Ce mariage est tout un symbole pour la Grèce. Il s’agit, bien sur, d’une union solennelle qui conclut une romance de près de 7 ans, née du côté des pistes de Gstaad, c’est aussi la réconciliation d’une dynastie royal avec son peuple.
Ce mariage est la première union au pays dans la famille royale grecque depuis son exil, provoqué il y a près de 40 ans par l'avènement de la dictature des colonels puis le vote de l'abolition de la monarchie.
Pour célébrer le bonheur du fils du roi Constantin et de la reine Anne-Marie, les principales têtes couronnées d’Europe ont fait le déplacement.
Les parents du marié, le roi Constantin et la reine Anne-Marie, ont dirigé l’ensemble des préparatifs. Aucune fausse note ne devait pouvoir ternir ce mariage hautement symbolique en cette grave période de crise. Jusqu'à la dernière minute, la liste des convives a été tenue secrète. La cérémonie qui s’est déroulée à l'intérieur de l'église du monastère, parée de drapeaux, s'est également déroulée sans la présence de la presse. Seules 30 personnes, dont le couple royal d’Espagne, ont pu suivre l'office, les autres convives y assistèrent au moyen d'écrans géants disposés dans le monastère. Puis, le couple, suivi par ses quelque 370 invités de marque, a gagné le domaine privé au bord de l'eau où devait avoirlieu la réception dans la soirée.

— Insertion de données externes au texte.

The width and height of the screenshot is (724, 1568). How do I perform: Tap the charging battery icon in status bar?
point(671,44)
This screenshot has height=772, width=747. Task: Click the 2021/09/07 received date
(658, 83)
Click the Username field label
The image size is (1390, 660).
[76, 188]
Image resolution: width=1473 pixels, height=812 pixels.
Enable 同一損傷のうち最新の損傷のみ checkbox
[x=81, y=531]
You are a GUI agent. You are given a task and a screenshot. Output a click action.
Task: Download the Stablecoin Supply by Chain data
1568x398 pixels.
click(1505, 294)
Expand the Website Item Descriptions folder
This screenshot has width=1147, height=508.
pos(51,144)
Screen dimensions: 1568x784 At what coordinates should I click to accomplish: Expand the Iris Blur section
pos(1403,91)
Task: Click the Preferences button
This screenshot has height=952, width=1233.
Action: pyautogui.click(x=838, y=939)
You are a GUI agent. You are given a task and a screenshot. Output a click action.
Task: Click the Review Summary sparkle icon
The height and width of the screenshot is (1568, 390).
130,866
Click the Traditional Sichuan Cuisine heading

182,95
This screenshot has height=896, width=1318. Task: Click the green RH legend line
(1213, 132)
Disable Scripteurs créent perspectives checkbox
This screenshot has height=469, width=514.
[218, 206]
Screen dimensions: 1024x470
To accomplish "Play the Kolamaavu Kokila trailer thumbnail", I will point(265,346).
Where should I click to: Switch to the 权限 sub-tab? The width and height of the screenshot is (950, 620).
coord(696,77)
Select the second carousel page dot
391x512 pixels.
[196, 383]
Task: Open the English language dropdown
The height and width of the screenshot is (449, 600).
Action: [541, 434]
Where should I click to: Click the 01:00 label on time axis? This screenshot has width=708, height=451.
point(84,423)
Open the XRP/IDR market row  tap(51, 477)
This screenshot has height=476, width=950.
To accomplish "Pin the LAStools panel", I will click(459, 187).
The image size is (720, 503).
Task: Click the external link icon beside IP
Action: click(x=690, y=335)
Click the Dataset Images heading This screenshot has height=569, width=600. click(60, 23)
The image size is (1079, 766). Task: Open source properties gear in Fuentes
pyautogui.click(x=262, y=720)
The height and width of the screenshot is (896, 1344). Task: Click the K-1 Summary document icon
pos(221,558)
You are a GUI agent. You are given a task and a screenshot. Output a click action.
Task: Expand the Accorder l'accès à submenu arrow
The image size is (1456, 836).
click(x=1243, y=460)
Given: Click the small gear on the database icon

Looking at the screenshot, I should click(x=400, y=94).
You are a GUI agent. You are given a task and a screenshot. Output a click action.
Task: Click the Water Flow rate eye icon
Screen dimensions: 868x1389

La futur princesse, Tatiana Blatnik, portait une robe du couturier vénézuélien Angel Sanchez, qui se composait d’un bustier blanc d’une parfaite élégance, dotée d'une incroyable traîne, rehaussée d'un boléro en dentelle. Tatiana portait aussi un scintillant diadème dans sa chevelure et était parée de magnifiques bijoux fournis par la reine Anne-Marie.